À situation extrême, réponse extrême. La ministre des Travaux publics, Rona Ambrose, a dû se défendre, hier, d'avoir accordé sans appel d'offres un contrat de 12 millions à une firme de Calgary, pour la construction de bâtiments temporaires destinés au gouvernement haïtien à Port-au-Prince.

Le premier ministre Stephen Harper avait annoncé en grande pompe, lors de son passage dans la capitale haïtienne, l'engagement du Canada à rebâtir rapidement un siège temporaire pour l'administration du gouvernement haïtien, qui a perdu l'essentiel de ses édifices dans le séisme du 12 janvier dernier.

Or, CBC a révélé cette semaine qu'Ottawa n'a pas respecté le processus d'appel d'offres public imposé à tout contrat de plus de 25 000$. Une filiale de l'entreprise ATCO, de Calgary, a obtenu le contrat de 12 millions sans qu'aucun concurrent puisse soumissionner. CBC a aussi révélé que plusieurs administrateurs de l'entreprise ont contribué à la caisse du Parti conservateur du Canada dans les dernières années.

«Le gouvernement demande à Haïti de rendre des comptes. Il demande aussi aux ONG sur le terrain de rendre des comptes. Mais ce gouvernement a donné un contrat sans appel d'offres à ATCO, une entreprise amie des conservateurs, a déploré le député néo-démocrate, Paul Dewar. Pourquoi le double standard? Pourquoi des règles pour les amis du parti et des règles différentes pour les Haïtiens et les ONG?»

La situation urgente requérait des mesures particulières, a rétorqué la ministre des Travaux publics, Rona Ambrose.

«Nous avons utilisé nos pouvoirs contractuels d'urgence pour répondre à la demande dans un délai de quelques jours plutôt que quelques mois, a souligné la ministre Ambrose, ajoutant que l'entreprise devra tout de même respecter les règles des contrats gouvernementaux. Nous sommes fiers d'avoir pu répondre adéquatement aux besoins criants du gouvernement haïtien.»

Au ministère des Travaux publics, on ajoute que le Règlement sur les marchés de l'État et les accords commerciaux permettent au gouvernement «d'attribuer un contrat à un fournisseur exclusif lorsque le délai de livraison des biens et des services requis ne peut être respecté dans le cadre des procédures ouvertes ou sélectives d'appel d'offres».

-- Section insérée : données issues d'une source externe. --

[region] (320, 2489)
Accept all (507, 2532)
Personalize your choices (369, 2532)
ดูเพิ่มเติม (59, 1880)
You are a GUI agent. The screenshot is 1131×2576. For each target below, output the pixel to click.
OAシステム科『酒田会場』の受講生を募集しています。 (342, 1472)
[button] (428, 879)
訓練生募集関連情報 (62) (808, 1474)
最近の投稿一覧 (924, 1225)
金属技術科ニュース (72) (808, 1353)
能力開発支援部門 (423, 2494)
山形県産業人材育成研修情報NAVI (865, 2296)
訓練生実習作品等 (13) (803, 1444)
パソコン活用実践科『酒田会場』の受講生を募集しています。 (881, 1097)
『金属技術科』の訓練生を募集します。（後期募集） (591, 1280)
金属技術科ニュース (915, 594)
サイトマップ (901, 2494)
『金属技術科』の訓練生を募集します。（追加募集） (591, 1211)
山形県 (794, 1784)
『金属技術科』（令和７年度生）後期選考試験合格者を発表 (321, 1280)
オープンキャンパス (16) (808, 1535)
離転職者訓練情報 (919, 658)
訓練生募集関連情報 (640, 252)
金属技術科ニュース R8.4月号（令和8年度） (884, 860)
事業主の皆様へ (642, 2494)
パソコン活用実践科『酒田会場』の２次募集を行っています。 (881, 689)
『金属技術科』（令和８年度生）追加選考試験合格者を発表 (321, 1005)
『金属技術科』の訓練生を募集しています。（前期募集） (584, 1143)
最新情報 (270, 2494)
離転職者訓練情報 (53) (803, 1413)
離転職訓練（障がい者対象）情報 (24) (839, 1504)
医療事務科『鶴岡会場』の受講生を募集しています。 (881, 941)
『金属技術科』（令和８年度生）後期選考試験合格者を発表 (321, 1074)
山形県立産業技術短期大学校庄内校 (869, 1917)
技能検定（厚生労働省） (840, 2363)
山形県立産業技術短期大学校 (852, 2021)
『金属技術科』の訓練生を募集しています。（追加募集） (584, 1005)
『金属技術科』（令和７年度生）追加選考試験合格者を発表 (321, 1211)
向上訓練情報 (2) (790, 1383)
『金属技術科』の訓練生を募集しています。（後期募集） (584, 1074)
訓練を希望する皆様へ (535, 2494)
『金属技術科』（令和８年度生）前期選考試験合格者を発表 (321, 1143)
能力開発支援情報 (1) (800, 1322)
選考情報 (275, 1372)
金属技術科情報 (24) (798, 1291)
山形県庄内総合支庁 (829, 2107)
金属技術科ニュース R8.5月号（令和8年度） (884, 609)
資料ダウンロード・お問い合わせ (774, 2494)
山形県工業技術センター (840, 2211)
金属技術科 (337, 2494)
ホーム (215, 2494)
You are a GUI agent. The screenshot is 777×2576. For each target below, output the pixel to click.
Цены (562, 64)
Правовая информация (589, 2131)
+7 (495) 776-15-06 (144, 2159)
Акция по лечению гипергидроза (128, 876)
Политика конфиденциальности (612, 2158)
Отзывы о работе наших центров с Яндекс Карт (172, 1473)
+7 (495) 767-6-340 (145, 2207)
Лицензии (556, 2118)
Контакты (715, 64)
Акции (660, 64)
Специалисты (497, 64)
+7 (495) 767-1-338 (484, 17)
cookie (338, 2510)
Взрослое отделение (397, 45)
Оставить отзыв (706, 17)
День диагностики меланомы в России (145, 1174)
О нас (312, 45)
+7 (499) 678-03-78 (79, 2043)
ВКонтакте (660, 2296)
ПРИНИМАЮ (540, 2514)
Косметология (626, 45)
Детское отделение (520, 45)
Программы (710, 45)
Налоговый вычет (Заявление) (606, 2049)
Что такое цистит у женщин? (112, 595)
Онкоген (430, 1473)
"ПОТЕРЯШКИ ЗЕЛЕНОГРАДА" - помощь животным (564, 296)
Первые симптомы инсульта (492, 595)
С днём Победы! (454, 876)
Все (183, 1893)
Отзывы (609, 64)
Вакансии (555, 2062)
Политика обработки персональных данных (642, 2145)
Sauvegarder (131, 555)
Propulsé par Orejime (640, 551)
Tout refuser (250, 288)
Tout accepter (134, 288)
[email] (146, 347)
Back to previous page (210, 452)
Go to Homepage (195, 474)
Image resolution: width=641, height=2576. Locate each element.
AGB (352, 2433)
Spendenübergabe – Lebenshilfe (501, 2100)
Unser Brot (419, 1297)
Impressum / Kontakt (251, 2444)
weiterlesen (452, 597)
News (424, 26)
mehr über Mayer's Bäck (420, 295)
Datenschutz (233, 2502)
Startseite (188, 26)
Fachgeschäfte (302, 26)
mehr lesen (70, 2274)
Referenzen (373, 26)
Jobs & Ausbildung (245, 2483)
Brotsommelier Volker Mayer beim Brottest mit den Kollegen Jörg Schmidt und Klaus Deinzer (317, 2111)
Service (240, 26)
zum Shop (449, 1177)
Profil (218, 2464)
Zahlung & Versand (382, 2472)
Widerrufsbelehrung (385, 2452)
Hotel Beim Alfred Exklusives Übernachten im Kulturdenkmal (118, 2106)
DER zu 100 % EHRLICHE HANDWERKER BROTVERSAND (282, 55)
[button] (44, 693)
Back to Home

L'Agence canadienne de développement international (ACDI) a quant à elle précisé qu'elle avait «considéré diverses options tant au Canada qu'en Haïti, en plus d'ATCO, et a déterminé que cette entreprise était la seule firme possédant l'expertise nécessaire et la capacité immédiate pour répondre à cette demande urgente du gouvernement haïtien».

Mais l'opposition estime que le gouvernement doit rendre des comptes, même en situation d'urgence.

«Nous sommes conscients du fait que le temps est déterminant dans la reconstruction d'Haïti, a dit la critique libérale en matière de travaux publics, Martha Hall Findlay, par voie de communiqué. Toutefois, pour assurer aux contribuables qu'ils en ont pour leur argent durement gagné, et par souci d'équité envers tous les concurrents, une procédure d'appel d'offres d'urgence est nécessaire dans ce genre de situation.»

La députée libérale estime qu'un processus accéléré d'appel d'offres «contribuerait à éviter ce genre de controverse et toute impression de favoritisme politique».